A report made by the Intergovernmental Panel on Climate Change (IPCC) in 2013 came to a contrary conclusion, claiming that Antarctica is losing ice. This conclusion is now being challenged by NASA using empirical evidence from satellite data.
Researchers found that from 1992 to 2001, Antarctica was estimated to have gained 112 billion tons of ice every year. NASA reports that the gain slowed from 2003 to 2008, but it still persisted. An average of 82 billion tons of ice was added to Antarctica’s ice sheet during this time period.
The study does not necessarily mean that global warming is a hoax, but some may say that it does indicate some sensationalism may be at play by environmental activists and their reports, sensationalism that exaggerates the real life impacts of climate change.
Others, however, may see it in a different light, as the findings could simply be a demonstration of the difficulties in accurately measuring long term ice density fluctuations and sea level rises.
Lead author of the study, Dr. Jay Zwally, a glaciologist from Greenbelt, Maryland’s NASA Goddard Flight Space Center, admitted that certain locations on the frozen continent did experience an overall decline. The Antarctic Peninsula, as well as the Pine Island region experienced an increase in ice discharge over the period of time the study analyzed, according to Dr. Zwally.
However, East Antarctica and the interior section of West Antarctica saw massive ice gains that more than made up for the losses in the aforementioned regions.
Our main disagreement is for East Antarctica and the interior of West Antarctica – there, we see an ice gain that exceeds the losses in the other areas.
The Christian Science Monitor advises global warming deniers against celebrating. If the rate of ice gain keeps declining as it has been, it’s only a matter of time before the icy continent starts losing more ice than it gains. “I don’t think there will be enough snowfall increase to offset these losses”, Dr. Zwally explained.

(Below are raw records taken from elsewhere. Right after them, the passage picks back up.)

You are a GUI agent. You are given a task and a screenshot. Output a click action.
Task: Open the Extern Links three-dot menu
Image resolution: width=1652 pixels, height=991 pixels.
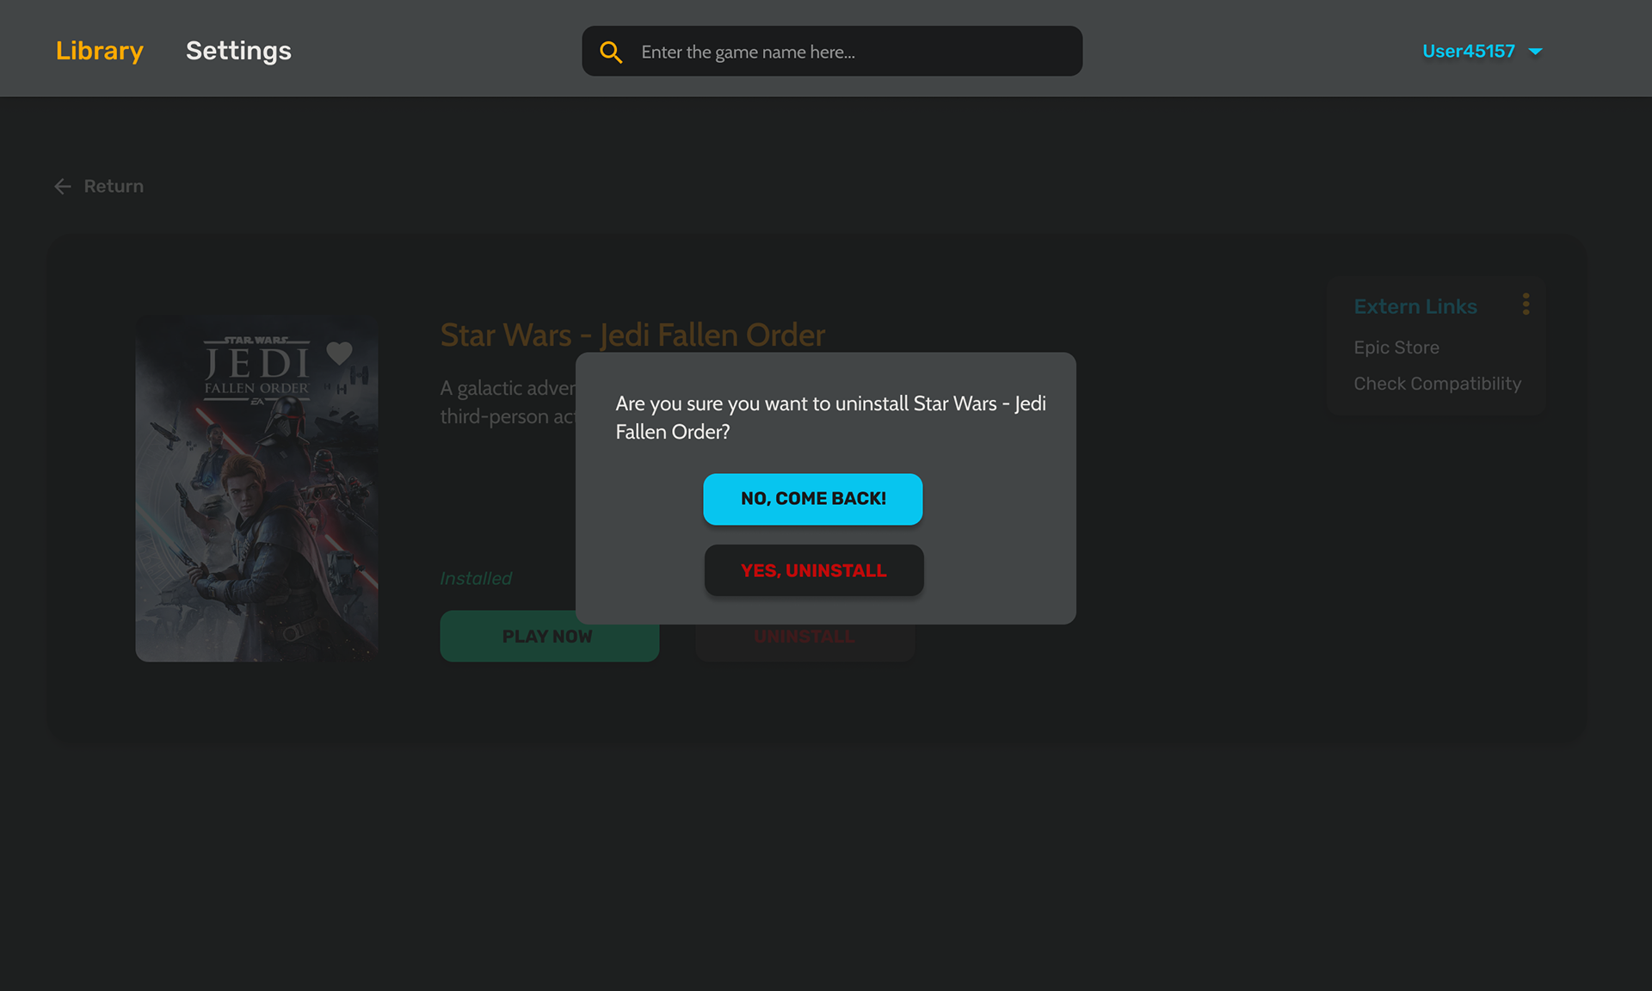(x=1526, y=305)
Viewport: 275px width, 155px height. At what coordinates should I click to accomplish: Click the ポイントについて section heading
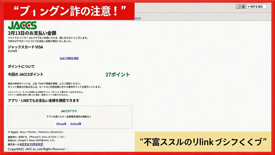pyautogui.click(x=21, y=66)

Dr. Zwally said that the IPCC report suggested a yearly 0.27 millimeter sea level rise was attributed to Antarctica, a claim that is likely not true according to NASA’s findings. Antarctica’s ice gains illustrate that the continent is actually responsible for reducing the Earth’s sea level by 0.23 millimeters per year. This is bad news, he explained, as the measurement made in the IPCC report must be coming from a different, unknown source.
If the 0.27 millimeters per year of sea level rise attributed to Antarctica in the IPCC report is not really coming from Antarctica, there must be some other contribution to sea level rise that is not accounted for.
NASA is working on a new mission named ICESAT-2 to help monitor ice levels in Antarctica that is expected to launch in 2018. ICESAT-2 is expected to tackle “the problem of Antarctica’s mass balance by providing a long-term record of elevation changes,” according to NASA’s Tom Neumann.